Adams noted that “an overwhelming majority of those workers are women and people of color, who are often paid far less than their private or public sector counterparts. Meanwhile, the organizations that employ them struggle to keep their heads above water with unstable income, constrained resources and rising commercial rents.”
Yet under the current labor crunch, said Sharmeela Mediratta, vice president and chief advocacy officer for Graham Windham, managers are filling in for frontline workers, often with little knowledge of the family’s story.
In these scenarios, clients are the ones to suffer, Mediratta added, having to repeat the circumstances that led to child maltreatment reports — situations that typically involve emotional duress, abuse of substances, domestic violence and mental illness.
“I can go fill in for someone, but in order to be the most helpful, I need to sort of understand your story again,” she said. “One of the things that our families have been complaining to us about for some time, but it’s certainly been exacerbated this year, is that they’re telling their story to too many different people.”
Most organizations surveyed last year reported staff leaving nonprofits to take government jobs for better salaries and benefits. Almost three-fourths said it was “somewhat or very common for staff to leave for government jobs.”
Nonprofit leaders cited a “perverse trend,” describing how low rates of pay for government contractors drive turnover at nonprofits, “while higher pay for government workers draws them away from human services organizations.”
Hardy Watson said resignation letters keep coming in to her agency which is unable to raise wages, offer incentives or offer comparable benefits. “We’re talking about trying to tap into what is already a very limited pool. We’re not going to attract them in the ways that the city or the state can,” she said. “This is really critical, it’s really a crisis at this point.”
Nonprofit leaders maintain that the city is capable of bridging the pay gap.
In October, their Human Services Council launched its “#JustPay” campaign, calling on the Adams administration to create an automatic annual cost of living adjustment for all human services contracts and to set a standard living wage of no less than $21 an hour for all city and state-funded workers.

Some social service organizations have also argued that they haven’t been paid for the pandemic relief they were promised. And according to the nonpartisan, nonprofit Fiscal Policy Institute — a research-based organization focused on improving New York public policies — even before the pandemic, 68% of the state’s nonprofits anticipated they wouldn’t be able to meet service demands due to underfunding.

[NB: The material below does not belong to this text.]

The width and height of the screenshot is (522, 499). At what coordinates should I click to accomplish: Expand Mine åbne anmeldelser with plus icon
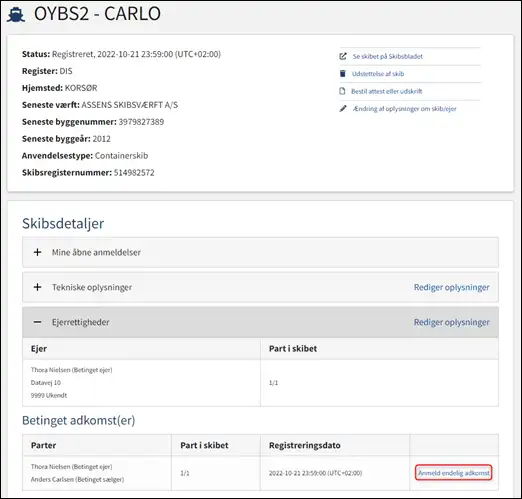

Case planner Louis came to her current post with Sheltering Arms from the day care industry, so her dedication to working with children started early on in her worklife. Her job these days takes her well past the typical 9 to 5.
One day it’s a call in the middle of the night that a child has been rushed to the hospital or has to be immediately removed from home. Another, she’s rushing to her Harlem office to finish paperwork before a court case later that day.
In any downtime, she’s pursuing her master’s degree from Fordham University’s Graduate School of Social Service.
“I don’t really have a social life. It’s very crazy,” she said. “I try to find a balance, but my only day off really is Sunday.”
Louis agrees more funding for nonprofits and higher wages would be an incentive for her peers to remain in their human service jobs, and make the work easier to manage with lower caseloads. But there will still be high turnover without additional support such as therapeutic services, support groups and more time off from work, she added.
“The only problem with the job itself is not the pay,” she continued. “Starting with the pay will keep people longer, but to have people stay for more than a year or two, you also have to support them.”